Trump also proposed digging a water-filled moat and stocking it with snakes and alligators. If he was kidding, his aides didn’t think so, as they sought a cost estimate for the cartoonishly ludicrous proposal. Trump also wanted the wall to be electrified, and topped with spikes that could “pierce human flesh.”
This all took place, according to the book, in a March meeting during which the president also ordered the entire 2,000-mile border to be shut down completely by noon the following day. That didn’t happen, but the bout of panic about migrants crossing the border led to “the beginning of a purge of the aides who had tried to contain him.”
This isn’t the first we’ve heard of Trump indulging his inner Wile E. Coyote when it comes to fortifying the border wall. During a trip to San Diego last month, the president regaled reporters with the specifications of “a wall the likes of which very few places have ever seen.” You won’t be able to cut through it with a blowtorch, he explained, and it will be so hot that you’ll be able to “fry an egg” on it. He also claimed that the government contracted 20 “champion” mountain climbers to test wall prototypes, although no one has been able to turn up any evidence this actually happened.
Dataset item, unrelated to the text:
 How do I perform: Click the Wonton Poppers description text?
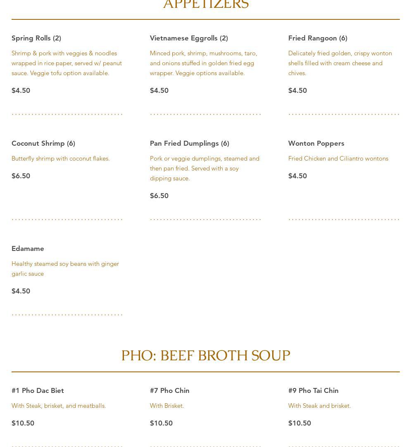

Earlier reports have noted that Trump has demanded the wall be as tall as possible, topped with spikes, and painted black, despite warnings about how much such cosmetic flourishes could drive up the cost.
In reality, the border is already plenty dangerous, as was recently detailed in Jason Motlagh’s piece for Rolling Stone, “The Deadliest Crossing,” about migrants crossing the border through a perilous stretch of Arizona desert. “In his wildest dreams, Donald Trump could not build a wall more effective than the Sonoran Desert — 100,000 square miles of rugged mountain ranges and wide, bone-dry valleys,” Motlagh writes before pointing out that close to 9,000 people are estimated to have died crossing the border there since 1990, and that the actual number is likely far higher.
Motlagh notes that creating a dangerous border goes back to the Clinton administration’s “Prevention Through Deterrence” strategy, and lawmakers from both parties have since voted in favor of measures that increase the likelihood migrants will suffer, if not die, attempting to cross it.
As far as we know, Trump is the first elected representative to float a border deterrence measure that involves live snakes.